Your objective - In the records below, begin at the line containing "Kandydaci śmierci (332, 676)" and end at the line containing "Proces (83, 581)"; quote every line in that span exactly, including both boundary lines, and no others.

======== Dataset records ========

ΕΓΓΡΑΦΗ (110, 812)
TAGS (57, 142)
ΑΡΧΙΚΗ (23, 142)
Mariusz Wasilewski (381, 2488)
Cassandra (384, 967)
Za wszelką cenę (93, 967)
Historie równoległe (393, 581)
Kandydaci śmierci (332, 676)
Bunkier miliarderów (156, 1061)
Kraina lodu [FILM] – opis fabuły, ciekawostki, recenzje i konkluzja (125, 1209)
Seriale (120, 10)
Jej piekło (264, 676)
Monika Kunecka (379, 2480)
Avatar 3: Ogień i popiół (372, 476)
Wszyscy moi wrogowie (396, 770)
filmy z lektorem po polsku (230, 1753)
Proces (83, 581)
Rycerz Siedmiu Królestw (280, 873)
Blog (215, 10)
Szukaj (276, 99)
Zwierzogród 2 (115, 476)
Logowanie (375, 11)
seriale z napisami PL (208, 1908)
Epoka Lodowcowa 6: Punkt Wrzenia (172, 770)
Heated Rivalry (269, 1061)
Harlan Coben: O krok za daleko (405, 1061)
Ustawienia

========

Expected answer -
Kandydaci śmierci (332, 676)
Bunkier miliarderów (156, 1061)
Kraina lodu [FILM] – opis fabuły, ciekawostki, recenzje i konkluzja (125, 1209)
Seriale (120, 10)
Jej piekło (264, 676)
Monika Kunecka (379, 2480)
Avatar 3: Ogień i popiół (372, 476)
Wszyscy moi wrogowie (396, 770)
filmy z lektorem po polsku (230, 1753)
Proces (83, 581)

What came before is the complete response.